“De Facto Parents”: Maryland Joins the Trend

By Karen Federman Henry

Earlier this month, the Court of Appeals issued a decision in a case presenting the opportunity to revisit Maryland’s view of “de facto parents.” In Conover v. Conover, No. 79, Sept. Term, 2015 (July 7, 2016), a same-sex couple in a long-term relationship decided that they wanted to have a child. One member of the couple became the biological parent through artificial insemination, and the couple participated equally in raising the child. After the baby was born, the women married.

The non-biological mother did not adopt the child, but cared for the child along with the biological mother as a co-parent. As with many relationships, the couple later separated and eventually divorced. During their separation, a visitation schedule gave the non-biological parent access to the child. At some point, visitation ceased and the custodial parent filed for divorce, without offering any visitation schedule.

Under Maryland law, only parents — through biology or adoption — have been recognized as having rights to custody or visitation of a child. Until this case, anyone else, no matter how involved in the child’s life, was considered a third party and did not have the ability to force a court to grant visitation or custody without a showing that the custodial parent was an unfit parent. In fact, the Court specifically rejected the principle of a de facto parent in 2008, further complicating the efforts of the non-biological parent in this case.

Based on this precedent, the circuit court denied the non-biological parent’s request for visitation. She appealed to the Court of Special Appeals, but the intermediate court had to rely on the state of the law as it existed and had no choice but to affirm the trial court’s decision. After accepting the case, however, the Court of Appeals noted the variety of jurisdictions that have adopted the de facto parent standard.

As a society, the family relationship has changed in recent years — same-sex couples can marry in many states. And whether couples marry or not, many members of households are parts of nontraditional families and have nontraditional parenting roles. In an effort to support the best interests of the children who live in these new family models, the Court reconsidered its position on de facto parents and reversed its prior rejection of the principle.
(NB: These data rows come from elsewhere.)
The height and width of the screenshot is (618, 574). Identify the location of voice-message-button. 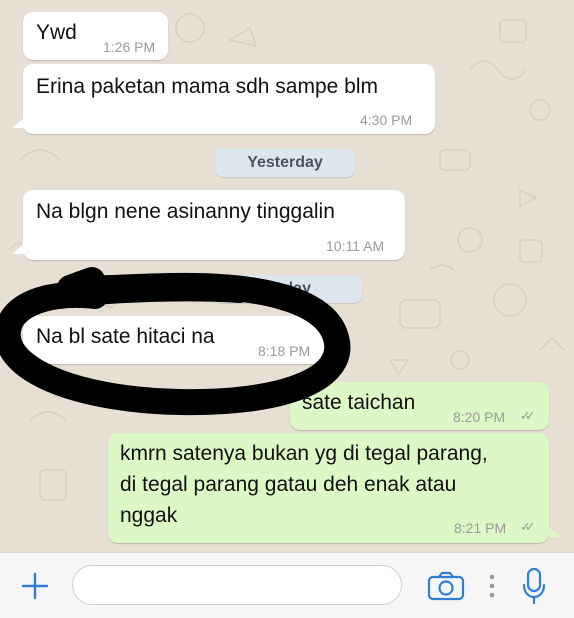
(534, 586).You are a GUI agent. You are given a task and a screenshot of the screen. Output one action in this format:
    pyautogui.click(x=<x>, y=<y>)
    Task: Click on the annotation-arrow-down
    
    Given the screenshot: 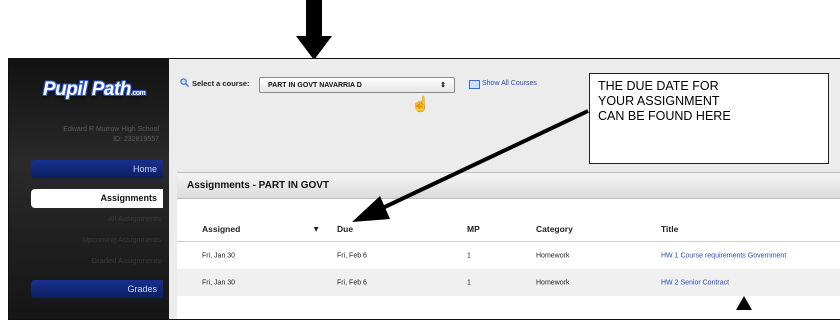 What is the action you would take?
    pyautogui.click(x=314, y=30)
    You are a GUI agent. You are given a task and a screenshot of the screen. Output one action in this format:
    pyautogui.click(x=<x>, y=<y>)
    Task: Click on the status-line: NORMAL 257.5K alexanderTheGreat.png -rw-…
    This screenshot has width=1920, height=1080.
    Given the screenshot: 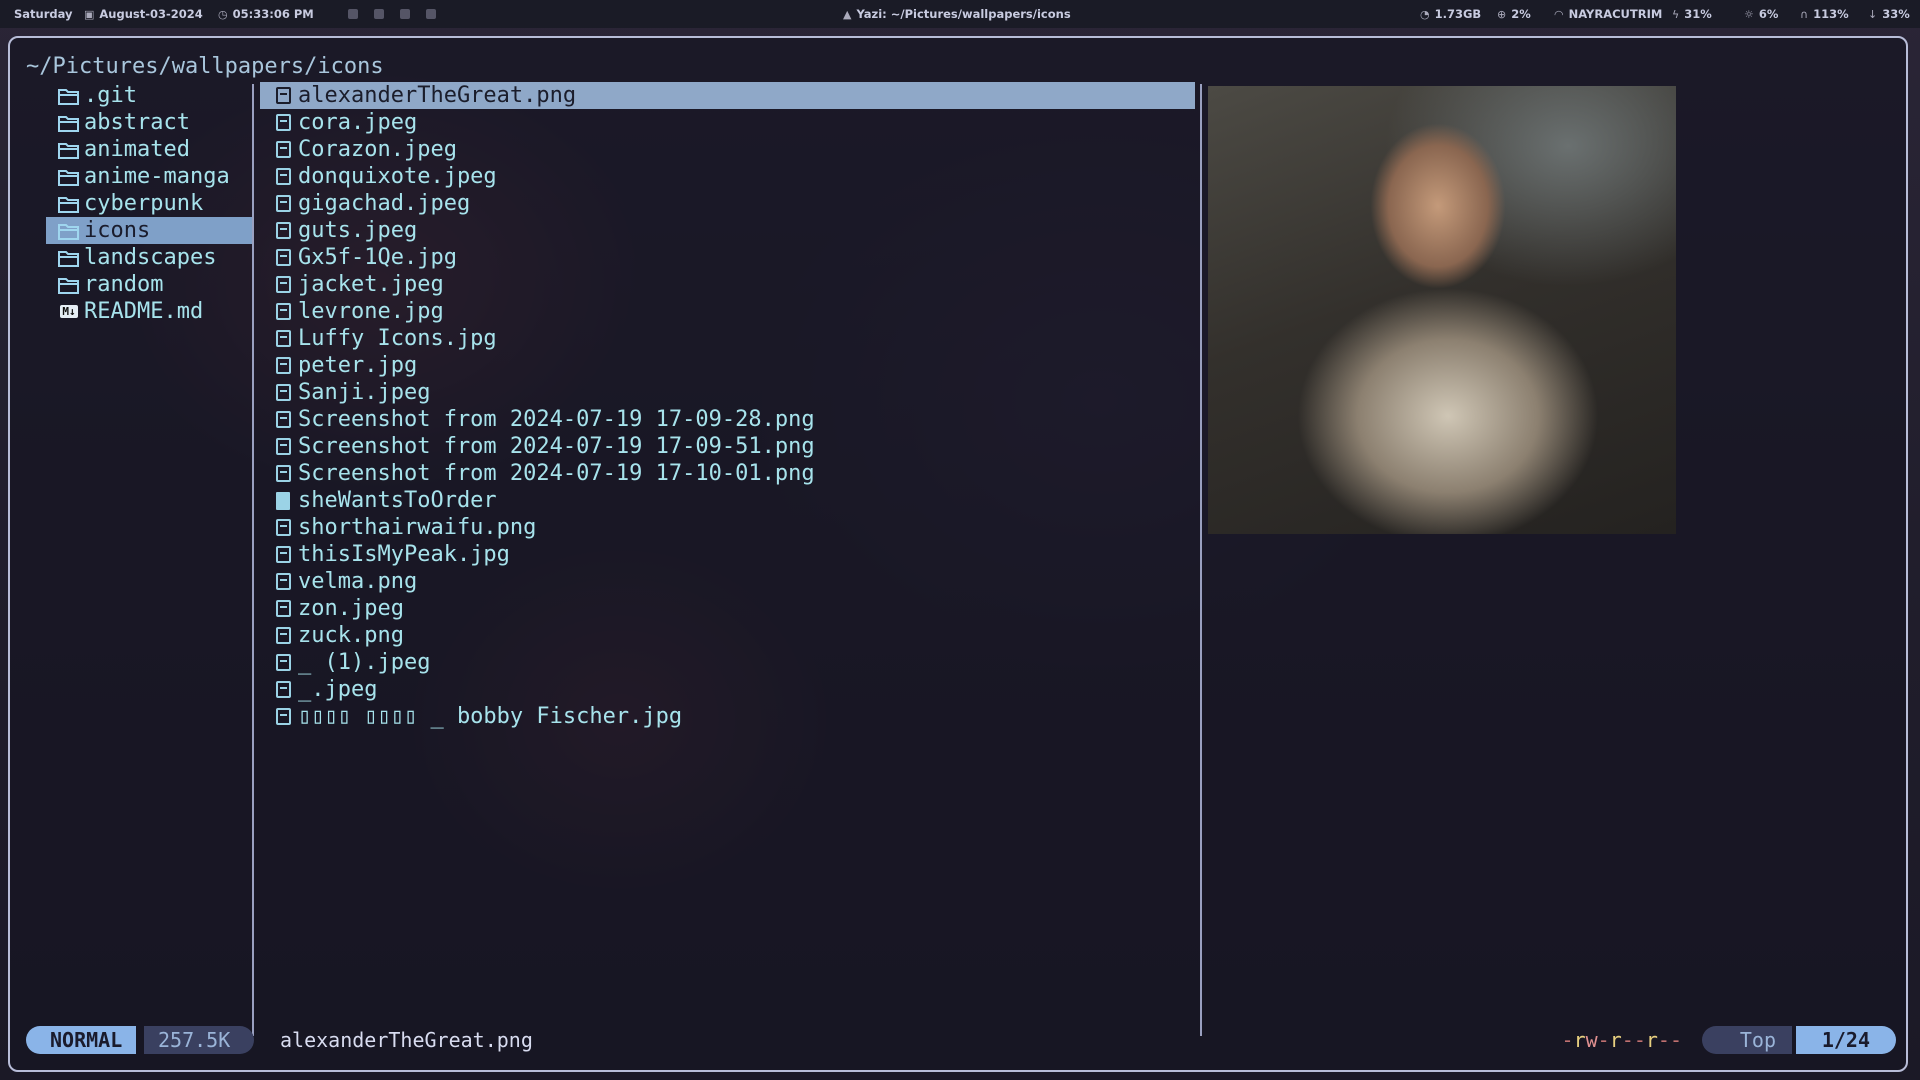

In doing so, the Court adopted the analysis used by the Wisconsin Supreme Court. Although the test establishes a high standard, it ensures that a person with custody or visitation rights has been an active parent in a child’s life, by evaluating whether:

  • the biological or adoptive parent consented to, and fostered, the formation of a parent-like relationship with the child;
  • the non-biological parent and the child lived together in the same household;
  • the non-biological parent assumed the obligations of parenthood by taking significant responsibility for the child’s care, education, and development, including contributing to the child’s support, without expectation of financial compensation; and
  • the non-biological parent has acted in a parental role for a period of time that created a bonded, dependent relationship with the child that is parental in nature.

The Court justified its alteration of the law with the evolution of the nature of who serves in the role of a parent. Many states recognize the de facto parent status of non-biological parents in same-sex couples, and even grandparents or other family members, depending on the circumstances of the particular family.

The concurrences noted some concerns with the Court’s ruling. The first, written by Judge Greene, recognized the decision as consistent with the best interests of the child and the “exceptional circumstances” provision, which currently exists in the law and allows a non-biological individual to assert parental rights to custody or visitation with a child. The second, by Judges Watts and Battaglia, expressed concern that the holding may be too broad and could apply well beyond the facts of the present case.

It remains to be seen how far the Court’s ruling will extend — will it affect unmarried biological parents? Or situations in which a child spends more time with grandparents than with a biological parent? Or to a stepparent when he or she has a significant parental role that is affected after a divorce from the biological parent? These questions may need to await future cases or legislation before they can be answered. For now, at least, the challenge faced by non-biological parents in same-sex couples has some principles to guide the analysis of custody and visitation rights.